When I work in the DR-Congo, I notice billboards everywhere with the word “Tribalisme” behind a big X. If the nation is to succeed, tribalism must end. It was ultimately tribalism which killed Patrice Lumumba, the man who wanted to unite all of Africa and to release the “Belgian Congo” from its European overlords. Though Belgium and the USA were intimately involved in the plans for Lumumba’s murder, the actual act was carried out by an enemy tribe of Lumumba’s tribe.  Belgian officials provided the transport, but the bullets came from a Baluba firing squad. Modern tribalism perpetuates land disputes and wars. Images of the DRC tend to focus on violence and danger, though the vast majority of the country is peaceful and hopeful, though desperately poor. The poverty cannot be easily explained, but we know that a huge factor is the fact that tribal families shared wealth amongst themselves but not with others–especially if these tribal families had political power.

In the Church of Jesus Christ of Latter-day Saints, we believe that all of humanity existed as spiritual brothers and sisters before our mortal lives, and that we are  to honor that brotherhood even when mortality  introduces us to tribalism–familial, cultural, religious, political. The Book of Mormon is essentially the story of a family which breaks into tribes, feeding generations of  tribes and sub-tribes with narratives seeking revenge for historical wrongs against them. The climactic chapter of the Book of Mormon is the appearance of the resurrected Savior to the descendants of these many tribes, who are charactized as “ites.” There are Nephites, Zoramites, Lamanites, etc. For a few hundred years after the savior’s appearance, the people live as a consecrated society, as described in 4th Nephi:

15 And it came to pass that there was no contention in the land, because of the love of God which did dwell in the hearts of the people.

17 There were no robbers, nor murderers, neither were there Lamanites, nor any manner of -ites; but they were in one, the children of Christ, and heirs to the kingdom of God.

In another part of the Book of Mormon, a community converted to Christ follows its king’s invitation to bury their weapons of war at a tune when an enemy attack seems imminent.
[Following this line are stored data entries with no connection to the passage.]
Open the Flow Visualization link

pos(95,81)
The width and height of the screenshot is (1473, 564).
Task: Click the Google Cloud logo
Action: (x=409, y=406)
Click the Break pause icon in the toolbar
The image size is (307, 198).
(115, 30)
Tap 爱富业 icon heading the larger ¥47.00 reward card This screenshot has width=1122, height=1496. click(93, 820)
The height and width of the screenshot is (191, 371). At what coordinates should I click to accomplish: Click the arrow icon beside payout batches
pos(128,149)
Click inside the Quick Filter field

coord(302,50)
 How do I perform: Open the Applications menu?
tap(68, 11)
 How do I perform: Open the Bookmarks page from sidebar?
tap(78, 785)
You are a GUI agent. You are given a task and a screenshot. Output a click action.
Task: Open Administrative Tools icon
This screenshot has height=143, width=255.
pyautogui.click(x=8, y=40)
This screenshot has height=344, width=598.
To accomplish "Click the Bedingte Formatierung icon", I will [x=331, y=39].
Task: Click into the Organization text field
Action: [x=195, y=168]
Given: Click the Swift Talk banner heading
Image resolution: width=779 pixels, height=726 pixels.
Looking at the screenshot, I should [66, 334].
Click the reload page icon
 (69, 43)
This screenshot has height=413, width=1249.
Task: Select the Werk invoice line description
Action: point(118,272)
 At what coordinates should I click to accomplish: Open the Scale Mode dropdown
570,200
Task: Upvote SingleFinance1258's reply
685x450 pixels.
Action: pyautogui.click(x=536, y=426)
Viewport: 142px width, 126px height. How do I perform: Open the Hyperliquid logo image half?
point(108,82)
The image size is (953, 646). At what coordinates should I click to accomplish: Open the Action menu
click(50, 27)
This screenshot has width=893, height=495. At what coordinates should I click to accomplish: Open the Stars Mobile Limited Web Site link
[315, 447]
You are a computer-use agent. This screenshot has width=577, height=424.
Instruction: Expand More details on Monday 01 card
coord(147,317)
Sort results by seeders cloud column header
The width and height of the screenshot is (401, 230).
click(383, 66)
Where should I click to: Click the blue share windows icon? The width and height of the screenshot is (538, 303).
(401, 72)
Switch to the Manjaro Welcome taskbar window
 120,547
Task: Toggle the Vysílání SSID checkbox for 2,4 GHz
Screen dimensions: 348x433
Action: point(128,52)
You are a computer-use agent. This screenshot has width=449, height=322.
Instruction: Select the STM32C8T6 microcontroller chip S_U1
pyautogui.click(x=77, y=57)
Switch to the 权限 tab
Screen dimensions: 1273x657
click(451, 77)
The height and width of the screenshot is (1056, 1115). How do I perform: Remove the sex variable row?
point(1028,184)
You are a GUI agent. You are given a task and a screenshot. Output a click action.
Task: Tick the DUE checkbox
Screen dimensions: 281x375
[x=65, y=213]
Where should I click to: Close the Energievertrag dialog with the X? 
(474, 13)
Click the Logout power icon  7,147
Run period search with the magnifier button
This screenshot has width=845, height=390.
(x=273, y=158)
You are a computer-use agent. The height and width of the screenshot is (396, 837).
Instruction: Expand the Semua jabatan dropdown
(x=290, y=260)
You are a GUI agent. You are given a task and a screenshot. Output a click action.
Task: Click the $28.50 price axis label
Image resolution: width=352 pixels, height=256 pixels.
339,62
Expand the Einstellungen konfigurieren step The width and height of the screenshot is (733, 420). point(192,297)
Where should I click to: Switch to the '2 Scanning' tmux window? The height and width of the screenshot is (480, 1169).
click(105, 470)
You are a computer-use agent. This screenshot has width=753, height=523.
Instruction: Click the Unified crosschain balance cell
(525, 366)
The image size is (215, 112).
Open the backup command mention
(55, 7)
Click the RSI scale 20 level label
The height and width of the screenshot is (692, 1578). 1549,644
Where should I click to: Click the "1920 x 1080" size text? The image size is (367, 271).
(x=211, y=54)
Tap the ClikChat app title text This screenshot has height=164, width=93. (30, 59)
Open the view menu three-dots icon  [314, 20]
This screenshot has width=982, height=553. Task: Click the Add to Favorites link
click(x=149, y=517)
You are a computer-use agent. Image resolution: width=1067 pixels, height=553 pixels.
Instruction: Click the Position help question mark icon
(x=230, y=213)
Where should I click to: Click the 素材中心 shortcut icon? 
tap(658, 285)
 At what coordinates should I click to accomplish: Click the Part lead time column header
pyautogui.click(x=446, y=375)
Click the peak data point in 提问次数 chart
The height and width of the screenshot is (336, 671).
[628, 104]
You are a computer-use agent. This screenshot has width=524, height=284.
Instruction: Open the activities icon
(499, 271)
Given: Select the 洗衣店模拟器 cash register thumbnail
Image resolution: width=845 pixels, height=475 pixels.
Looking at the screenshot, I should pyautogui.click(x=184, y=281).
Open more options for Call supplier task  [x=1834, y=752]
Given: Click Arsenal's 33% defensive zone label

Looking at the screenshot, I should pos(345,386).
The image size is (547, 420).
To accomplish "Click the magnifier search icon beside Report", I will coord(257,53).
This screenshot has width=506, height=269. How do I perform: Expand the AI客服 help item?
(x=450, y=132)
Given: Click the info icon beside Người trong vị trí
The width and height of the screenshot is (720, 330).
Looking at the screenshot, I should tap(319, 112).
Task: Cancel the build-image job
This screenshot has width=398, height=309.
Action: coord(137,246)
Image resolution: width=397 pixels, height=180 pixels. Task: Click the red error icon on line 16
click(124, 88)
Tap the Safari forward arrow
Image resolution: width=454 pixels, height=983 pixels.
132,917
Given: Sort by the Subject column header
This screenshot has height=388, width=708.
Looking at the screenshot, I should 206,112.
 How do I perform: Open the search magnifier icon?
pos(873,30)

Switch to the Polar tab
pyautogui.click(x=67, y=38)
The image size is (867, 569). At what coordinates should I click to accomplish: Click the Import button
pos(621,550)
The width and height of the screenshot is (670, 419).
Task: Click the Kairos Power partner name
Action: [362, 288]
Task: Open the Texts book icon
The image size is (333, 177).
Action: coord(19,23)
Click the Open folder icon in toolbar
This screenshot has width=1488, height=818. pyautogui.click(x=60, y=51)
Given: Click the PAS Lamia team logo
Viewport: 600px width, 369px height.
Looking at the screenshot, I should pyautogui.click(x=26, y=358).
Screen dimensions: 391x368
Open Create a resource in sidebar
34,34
In the Book of Alma 24, we read the king’s words:

16 And now, my brethren, if our brethren seek to destroy us, behold, we will hide away our swords, yea, even we will bury them deep in the earth, that they may be kept bright, as a testimony that we have never used them, at the last day; and if our brethren destroy us, behold, we shall go to our God and shall be saved.

Though LDS history includes some tragically violent episodes, the preceding verses from the Book of Mormon illuminate the peaceable ideals of the religion. Tribalism might be hard-wired into our mortal psyches, but reconciliation and unity are our godly, eternal goals–and pre-conditions of progress.

The story of Joseph and Simeon (with insights I have included from the Book of Jasher) gives us  a template for reconciliation. Simeon is made accountable for his part in selling his brother into slavery, and is “enslaved” in Egypt just as Joseph had been. He experiences the same helplessness which Joseph had known at age seventeen. But Simeon will also experience forgiveness and reconciliation.

I have taken the story of Joseph and Simeon as our next film project in the Democratic Republic of the Congo and enlarged the reconciliation portion between Joseph and Simeon. In my re-telling of the story, I have Joseph (renamed Zaphnath-Paaneah by the Pharoah, according to the scriptures) disguise himself as a servant and meet privately with his jailed brother, Simeon–taking him food, making conversation, and gradually giving him greater and greater freedom. Towards the end of the film, the servant (Joseph) insists on learning more about how Simeon’s brother was “lost.” Twenty-two years have passed since Simeon and his brothers betrayed Joseph.

SIMEON

Our father heaped his grief on Leah’s sons and his favor on Rachel’s.

JOSEPH (SERVANT)

Go on.

SIMEON

He gave Joseph a coat worth more than anything the rest of us could afford.

JOSEPH (SERVANT)

A coat. Joseph. That’s who I saw in my dream.

SIMEON

Perhaps you sensed it from my thoughts. From the secrets I didn’t speak.

JOSEPH (SERVANT)

The coat was made of fine fabric.

SIMEON

I don’t know what fabric it was made of. There were many pieces sewn together. I handled it. Reds and yellows and blues and purples. It was as though the inheritance of
every one of Leah’s sons had been spent on Joseph.

JOSEPH (SERVANT)

No wonder you felt–

SIMEON

He came to us that day, wearing that coat–

JOSEPH (SERVANT)

That day?

SIMEON

The last day he was with us.

JOSEPH (SERVANT)

Before you lost him?

(Simeon waits.)

SIMEON

We didn’t lose him. We sold him.

JOSEPH (SERVANT)

You did what? Who are you, Simeon?

SIMEON

I am–.

JOSEPH (SERVANT)

Will you shout your name into the wind now? Should I seek cover?

SIMEON
(looking down, humbled)

I don’t think I can shout. And my name has become small. Who am I? I am Israel’s son.   I am still a man of the covenant.

JOSEPH (SERVANT)

Then God will be with you. God–

SIMEON

–has punished me? Now that you  know my past, that’s what you’re thinking. That’s what Reuben said before letting the guards bind me like a goat.

JOSEPH (SERVANT)

But Reuben participated in what you did, no?

SIMEON

He was off tending flocks. He imagined that he’d rescue Joseph after he did his chores.

JOSEPH (SERVANT)

Redeem him from the ones you sold him to?

SIMEON

Rescue him from the pit.

JOSEPH (SERVANT)

You said–

SIMEON

We cast him into a pit before we sold him.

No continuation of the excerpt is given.